Come, lovely and soothing death,
Undulate round the world, serenely arriving, arriving,
In the day, in the night, to all, to each,
Sooner or later delicate death.

Prais’d be the fathomless universe,
For life and joy, and for objects and knowledge curious,
And for love, sweet love — but praise! praise! praise!
For the sure-enwinding arms of cool-enfolding death.

Dark mother always gliding near with soft feet,                                  
Have none chanted for thee a chant to fullest welcome?
Then I chant it for thee, I glorify thee above all,
I bring thee a song that when thou must indeed come, come unfalteringly.

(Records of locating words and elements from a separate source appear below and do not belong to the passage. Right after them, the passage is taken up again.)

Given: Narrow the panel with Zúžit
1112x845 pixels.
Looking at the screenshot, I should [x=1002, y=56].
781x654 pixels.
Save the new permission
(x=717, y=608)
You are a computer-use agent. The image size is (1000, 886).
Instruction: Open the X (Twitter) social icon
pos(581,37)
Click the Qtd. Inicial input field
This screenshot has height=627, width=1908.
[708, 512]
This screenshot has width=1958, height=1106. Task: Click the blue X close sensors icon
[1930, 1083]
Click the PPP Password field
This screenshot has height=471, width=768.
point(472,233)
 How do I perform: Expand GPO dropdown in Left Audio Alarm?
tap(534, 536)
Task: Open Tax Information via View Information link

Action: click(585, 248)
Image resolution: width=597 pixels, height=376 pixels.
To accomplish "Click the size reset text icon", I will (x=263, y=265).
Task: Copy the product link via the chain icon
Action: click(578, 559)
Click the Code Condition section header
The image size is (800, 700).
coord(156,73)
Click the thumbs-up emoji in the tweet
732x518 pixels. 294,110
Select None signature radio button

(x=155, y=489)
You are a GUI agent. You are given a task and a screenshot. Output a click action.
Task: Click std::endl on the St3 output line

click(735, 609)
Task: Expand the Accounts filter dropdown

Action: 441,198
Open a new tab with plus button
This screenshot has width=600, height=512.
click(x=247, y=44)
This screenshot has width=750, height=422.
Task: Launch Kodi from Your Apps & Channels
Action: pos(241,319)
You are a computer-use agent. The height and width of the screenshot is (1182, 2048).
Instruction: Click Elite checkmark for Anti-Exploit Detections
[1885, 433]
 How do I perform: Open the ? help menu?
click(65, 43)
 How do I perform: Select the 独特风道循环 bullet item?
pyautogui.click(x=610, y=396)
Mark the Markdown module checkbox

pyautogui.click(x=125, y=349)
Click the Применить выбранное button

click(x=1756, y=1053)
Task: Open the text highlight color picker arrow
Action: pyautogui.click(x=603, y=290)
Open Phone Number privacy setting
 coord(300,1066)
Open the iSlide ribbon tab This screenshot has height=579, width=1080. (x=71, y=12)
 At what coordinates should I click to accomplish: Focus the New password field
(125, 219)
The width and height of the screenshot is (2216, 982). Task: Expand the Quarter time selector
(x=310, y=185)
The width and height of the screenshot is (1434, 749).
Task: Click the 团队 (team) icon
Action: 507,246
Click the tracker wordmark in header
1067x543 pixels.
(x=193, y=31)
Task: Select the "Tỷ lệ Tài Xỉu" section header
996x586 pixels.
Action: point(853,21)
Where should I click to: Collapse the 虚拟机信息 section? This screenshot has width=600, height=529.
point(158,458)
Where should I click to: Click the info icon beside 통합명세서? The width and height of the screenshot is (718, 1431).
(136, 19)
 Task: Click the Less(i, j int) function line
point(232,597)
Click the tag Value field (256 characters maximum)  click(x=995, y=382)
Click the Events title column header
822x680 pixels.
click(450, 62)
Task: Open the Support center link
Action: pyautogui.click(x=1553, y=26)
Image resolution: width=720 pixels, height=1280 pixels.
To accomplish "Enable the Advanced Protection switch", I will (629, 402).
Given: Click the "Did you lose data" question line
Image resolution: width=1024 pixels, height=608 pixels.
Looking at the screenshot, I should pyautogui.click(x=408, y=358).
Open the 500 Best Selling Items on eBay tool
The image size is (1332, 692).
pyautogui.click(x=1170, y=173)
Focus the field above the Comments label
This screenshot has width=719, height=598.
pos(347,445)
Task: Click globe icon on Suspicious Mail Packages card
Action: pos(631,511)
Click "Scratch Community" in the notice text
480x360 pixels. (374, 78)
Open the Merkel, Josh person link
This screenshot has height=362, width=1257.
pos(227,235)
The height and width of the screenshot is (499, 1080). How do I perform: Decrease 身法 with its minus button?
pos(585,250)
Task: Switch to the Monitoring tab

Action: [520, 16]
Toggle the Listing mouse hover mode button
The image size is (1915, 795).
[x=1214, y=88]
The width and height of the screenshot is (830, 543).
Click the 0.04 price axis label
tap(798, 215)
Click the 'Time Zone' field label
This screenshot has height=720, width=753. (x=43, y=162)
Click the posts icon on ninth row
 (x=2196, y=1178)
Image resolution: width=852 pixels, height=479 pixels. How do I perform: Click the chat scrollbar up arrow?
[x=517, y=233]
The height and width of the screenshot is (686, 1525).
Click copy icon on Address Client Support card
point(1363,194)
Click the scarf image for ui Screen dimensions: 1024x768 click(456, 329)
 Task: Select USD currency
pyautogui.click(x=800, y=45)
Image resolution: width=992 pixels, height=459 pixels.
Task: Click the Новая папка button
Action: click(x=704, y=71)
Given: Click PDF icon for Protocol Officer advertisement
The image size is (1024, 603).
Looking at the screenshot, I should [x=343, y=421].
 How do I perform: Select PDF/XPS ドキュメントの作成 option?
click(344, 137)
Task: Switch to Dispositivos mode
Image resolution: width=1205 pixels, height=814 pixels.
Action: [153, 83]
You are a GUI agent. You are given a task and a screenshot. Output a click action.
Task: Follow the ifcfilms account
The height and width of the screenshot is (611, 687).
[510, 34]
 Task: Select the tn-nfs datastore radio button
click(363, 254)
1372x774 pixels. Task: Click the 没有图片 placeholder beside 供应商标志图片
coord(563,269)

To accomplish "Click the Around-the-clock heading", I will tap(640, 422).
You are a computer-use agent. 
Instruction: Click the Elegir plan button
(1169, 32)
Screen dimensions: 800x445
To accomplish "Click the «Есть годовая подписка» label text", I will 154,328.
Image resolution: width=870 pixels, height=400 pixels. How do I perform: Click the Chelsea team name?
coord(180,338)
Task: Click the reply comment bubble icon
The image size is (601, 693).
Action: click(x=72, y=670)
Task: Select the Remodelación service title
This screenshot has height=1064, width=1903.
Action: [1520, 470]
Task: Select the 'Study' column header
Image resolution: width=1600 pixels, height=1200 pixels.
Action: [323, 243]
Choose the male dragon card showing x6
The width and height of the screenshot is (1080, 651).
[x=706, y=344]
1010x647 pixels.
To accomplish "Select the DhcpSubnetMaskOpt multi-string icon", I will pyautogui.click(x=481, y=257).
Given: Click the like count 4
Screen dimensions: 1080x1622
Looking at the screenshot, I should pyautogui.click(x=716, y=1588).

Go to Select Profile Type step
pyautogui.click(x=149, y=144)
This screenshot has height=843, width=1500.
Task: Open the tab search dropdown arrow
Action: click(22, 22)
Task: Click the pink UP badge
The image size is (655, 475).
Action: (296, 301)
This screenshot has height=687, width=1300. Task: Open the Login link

Approach strong deliveress,
When it is so, when thou hast taken them I joyously sing the dead,
Lost in the lovely floating ocean of thee,
Laved in the flood of thy bliss O death.
….
15
I saw battle-corpses, myriads of them,
And the white skeletons of young men, I saw them,
I saw the debris and debris of all the slain soldiers of the war,
But I saw they were not as was thought,
They themselves were fully at rest, they suffer’d not,
The living remain’d and suffer’d, the mother suffer’d,
And the wife and the child and the musing comrade suffer’d,
And the armies that remain’d suffer’d.
16
….
I cease from my song for thee,
From my gaze on thee in the west, fronting the west, communing with thee,
O comrade lustrous with silver face in the night.

Yet each to keep and all, retrievements out of the night,
The song, the wondrous chant of the gray-brown bird,
And the tallying chant, the echo arous’d in my soul,
With the lustrous and drooping star with the countenance full of woe,
With the holders holding my hand nearing the call of the bird,
Comrades mine and I in the midst, and their memory ever to keep, for the dead I
            loved so well,
For the sweetest, wisest soul of all my days and lands — and this for his dear sake,
Lilac and star and bird twined with the chant of my soul,
There in the fragrant pines and the cedars dusk and dim.